'Game of Thrones' Meant Something
Now it is a warning. #VocalGOT
To be honest, in the beginning it meant naked women and the promise of dragons. The simple pleasures in life make all the difference.
There were a number of characters, like Jon Snow, that I just didn’t like. In fact most of the Starks’ annoyed me in one way or another. But having come late to the show, I stuck with it and watched the first two seasons almost back to back.
The game changer, of course, was one the final episodes of season one. In the closing episodes, this show; a show about old myths and political families playing war games had done something I had not seen before. They made a statement. That being—these characters, they are ours to play with. And they will die regardless of how much you like or dislike them.
At that point, the show started to mean a lot more to me than just a TV show.
It was a way of telling a story that I hadn’t seen in TV before.
I introduced the show to a close friend and that’s when it became more than just a TV show.
We would go through the fan theories—some made by fans of the books and some made by people who hadn’t read them. We sat and thought about what we wanted to happen and what could happen in this world where you favorite character could die at any moment.
How exactly does the Faceless man work in this world? I still have no idea but it is something that I’ve spent hours debating with friends. Every week we would ignore social media completely until we had watched the episode together.
I’ve found myself caring about characters that I really didn’t care about before. And yes, I am talking about Jon Snow again. I really couldn’t stand that guy in the beginning. But seeing him grow and develop as a character changed my opinion of him.
These characters felt like real people. Real motivations that were grounded in the world that had been built up. We knew Little Finger and what he wanted—even if we couldn’t tell how he was going about it. The plans were hidden, but the characters were there.

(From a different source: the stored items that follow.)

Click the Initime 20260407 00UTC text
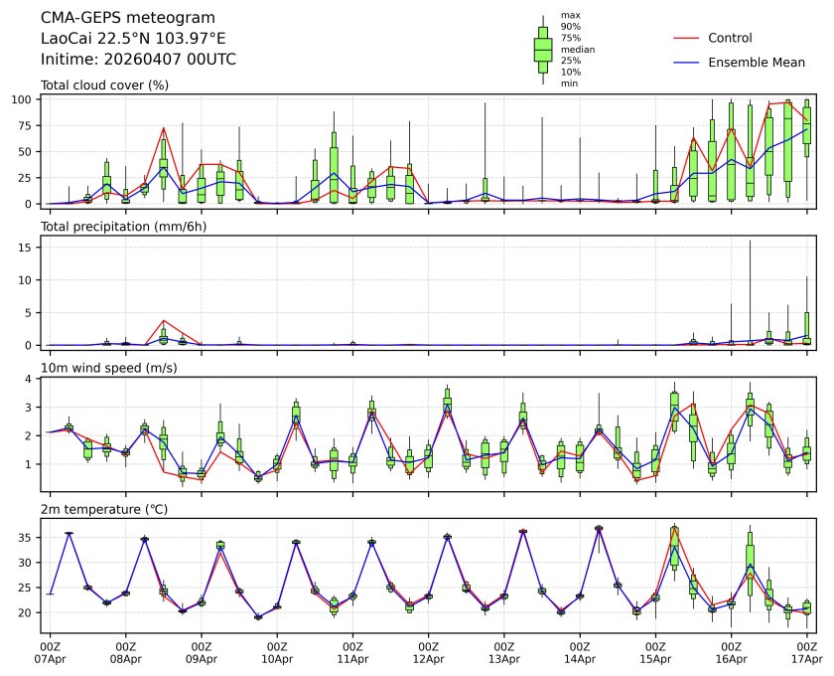Viewport: 834px width, 676px height. tap(138, 60)
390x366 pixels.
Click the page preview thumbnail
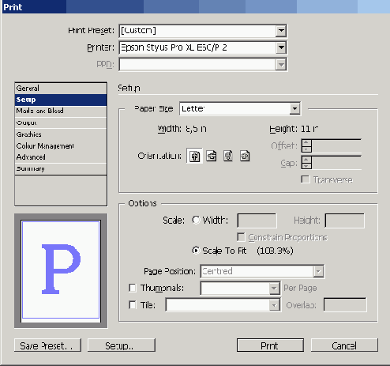coord(61,271)
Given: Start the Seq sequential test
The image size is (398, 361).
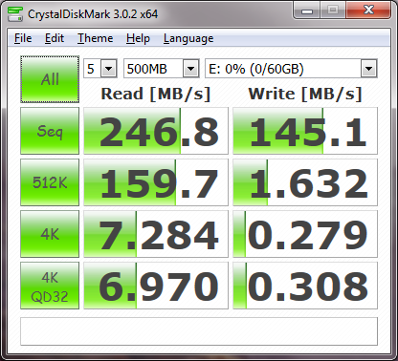Looking at the screenshot, I should pyautogui.click(x=50, y=131).
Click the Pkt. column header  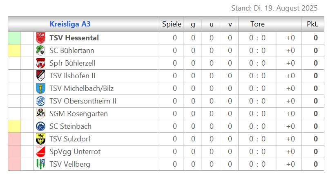point(312,24)
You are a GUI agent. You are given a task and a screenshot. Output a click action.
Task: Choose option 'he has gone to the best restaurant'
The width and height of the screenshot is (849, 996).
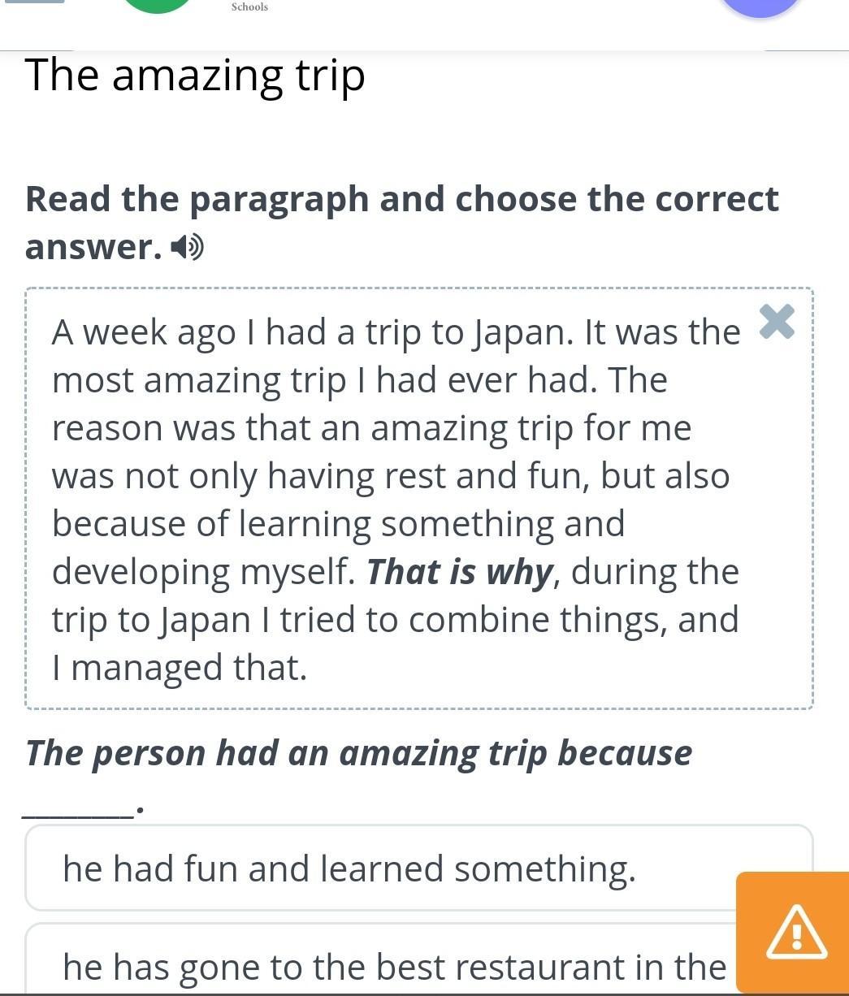tap(394, 966)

Watching them grow and change as people—for the ones that did—is what made us love them and get so attached to their story arcs.
Seeing how characters were portrayed from the different viewpoints of different people throughout this extensive world—it was a style of story telling that I hadn’t seen on TV before.
But then it all went so very, very wrong.
This world was built up so that the idea of magic was something special. Lord of the Rings puts magic everywhere. Yet Game of Thrones set up a world where people weren’t sure if magic was real or not—so when something happened, it made us all sit up and take note.
But then it became pointless. Character arcs regressed and magic was used as a gimmick because why not?
And that became the feeling of the whole show. Why not?
A show that would kill off fan favorites became one that refused to harm characters because they were fan favorites.
It’s not a secret that the author of the books was inspired by historical events—like the War of the Roses, and Gaelic mythology. Despite dragons and ice-zombies riding giant spiders, this is a world where magic is rare. And as such, it is all the more… spellbinding when we see it.
In the beginning Game of Thrones meant something to be because it was great story telling with good to great performances and more importantly, it was a world with magic—but that magic meant something significant.
This was a show I would watch every week with a very close friend. With his health issues, he said he’d regret not knowing how it would end. I always had the opinion that everyone would die. Let’s face it, an army of ice zombies that grows bigger with every encounter?
Now, Game of Thrones is a reminder and a warning. The writers of the show are incapable of crafting stories on their own. And honestly, as a Star Wars fan, I’m deeply concerned with what they will do to something else that I love to watch. Stories should never be rushed. They should never feel forced—sadly that’s how this show ended up. But we will always have the memories of the early years.